Curcio Medie

Come molte delle storie che si raccontano ai bambini, anche quella del parco nazionale del Gran Paradiso potrebbe iniziare con «C’era una volta un re...». Quest’area protetta, infatti, vanta come protagonista un personaggio illustre, il re Vittorio Emanuele II. L’ironia della sorte vuole che fu proprio l’irrefrenabile passione per la caccia del sovrano a creare le premesse per l’istituzione del parco nazionale. 
Nel 1856, infatti, il futuro re d’Italia e allora sovrano del Regno di Piemonte, istituì all’interno del territorio dell’attuale parco una Riserva reale di caccia. Per poter al meglio esercitare l’arte della «schioppettata» e disporre della fauna selvatica, il «re cacciatore» fece costruire nuovi sentieri e mulattiere per centinaia di chilometri, appostamenti e rifugi di alta quota, istituendo inoltre un apposito corpo di guardie specializzate.
La creazione della Riserva reale di caccia, se da un lato portò allo sterminio di alcune specie, come l’Avvoltoio degli agnelli, Gypaetus barbatus, e la Lince, Lynx lynx, animali oggetto di una persecuzione indiscriminata in quanto ritenuti (a torto) concorrenti dei cacciatori, dall’altro consentì di tutelare alcune specie minacciate d’estinzione. In particolare, la diminuzione del bracconaggio dovuta al servizio di sorveglianza svolto all’interno della riserva e un programma di abbattimenti limitati ebbero un ruolo determinante nella salvaguardia dello Stambecco delle Alpi, Capra ibex ibex, specie che agli inizi dell’Ottocento stava scomparendo da tutto l’arco alpino. In pochi anni, infatti, all’interno della riserva la popolazione di questo erbivoro crebbe notevolmente, raggiungendo un livello non più preoccupante per la sua sopravvivenza.

 

A partire dal 1821 delle «regie patenti» vietavano in tutto il territorio della Savoia la caccia allo stambecco. Ma solo con la creazione della Riserva reale vennero applicati concretamente quei criteri di gestione della fauna selvatica, in assenza dei quali lo stambecco si sarebbe definitivamente estinto.
Dopo la prima Guerra Mondiale, re Vittorio Emanuele III decise di donare la Riserva reale allo Stato italiano «per il caso che esso credesse di farne un parco nazionale». Quando questo nel 1922 fu istituito con un Regio Decreto, convertito in legge nel 1925, guardie, sentieri e rifugi della riserva divennero personale e strutture del parco. Una decina di anni dopo, grazie alla buona sorveglianza svolta dalle guardie, lo Stambecco era ormai fuori pericolo e divenne così il simbolo dell’area protetta.
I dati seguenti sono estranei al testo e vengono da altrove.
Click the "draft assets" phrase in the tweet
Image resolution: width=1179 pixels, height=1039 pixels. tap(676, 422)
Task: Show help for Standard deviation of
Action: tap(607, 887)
L’istituzione del primo parco nazionale italiano
Le valli aostane di Rhêmes, Valsavaranche e Cogne e quelle piemontesi dell’Orco e Soana, separate tra loro da imponenti massicci, costituiscono il cuore del parco nazionale del Gran Paradiso, il primo a essere istituito in Italia. Compreso a cavallo tra Piemonte e Valle d’Aosta, si estende per oltre 700 kmq in una fascia altitudinale che va dagli 800 agli oltre 4000 metri. Per 12 km confina a occidente con il parco nazionale francese, con cui forma un’unica zona protetta di oltre 1300 kmq. Imponenti rilievi montuosi, creste aguzze e frastagliate, ghiacciai e cime innevate, valli e laghi di origine glaciale, torrenti impetuosi e cascate fragorose, boschi alpini e prati fioriti, conferiscono al paesaggio una tipica impronta di alta montagna.
Delle numerose cime che superano i 3000 m, la più alta, quella del Gran Paradiso, raggiunge i 4061 metri. La presenza di 57 ghiacciai ci riporta indietro nel tempo (a circa 13.000 anni fa), quando tutta la fascia alpina era quasi completamente ricoperta da una spessa coltre di ghiaccio. L’azione modellatrice dei ghiacciai ha lasciato un’impronta inconfondibile nell’attuale configurazione del paesaggio: ampie vallate a U, circhi glaciali, cordoni morenici, laghetti alpini e rocce levigate, sono le morfologie più comuni e più caratteristiche di tutto il territorio.
Questo parco montano è il più famoso e il più bello tra quelli europei e si estende per 60.000 ettari sul massiccio del Gran Paradiso. Le complesse e travagliate vicende geologiche che hanno dato origine ai rilievi del parco sono testimoniate dalla prevalente natura metamorfica delle rocce presenti, quali gneiss, micascisti e ofioliti.
Lo gneiss occhiadino, varietà così chiamata per la presenza di grossi cristalli chiari («occhi») che spiccano su una base più scura, è la roccia di gran lunga più diffusa. Particolarmente dura e resistente, costituisce l’ossatura dei principali massicci, compreso quello del Gran Paradiso. L’altitudine media elevata consente lo sviluppo di una vegetazione tipicamente alpina. La copertura forestale è costituita prevalentemente da boschi di Larice, Larix decidua, con Abete rosso, Abies picea, e in misura minore Abete bianco, Abies alba. Il Pino cembro, Pinus cembra, compare nelle zone più elevate con le specie precedenti.

Il giardino di Paradisia
Al di sopra del limite della vegetazione forestale, posto a seconda dell’esposizione tra i 1850 e i 2300 metri, si estendono gli alti pascoli alpini, con associazioni vegetali caratteristiche che offrono spettacolari e colorate fioriture estive. Per l’importanza e la rarità di alcune specie floreali, in Valnontey è stato realizzato uno dei giardini botanici alpini più famosi nel mondo: il giardino di Paradisia, così chiamato in onore di un fiore particolarmente raro, che è appunto il Giglio di monte, Paradisia liliastrum.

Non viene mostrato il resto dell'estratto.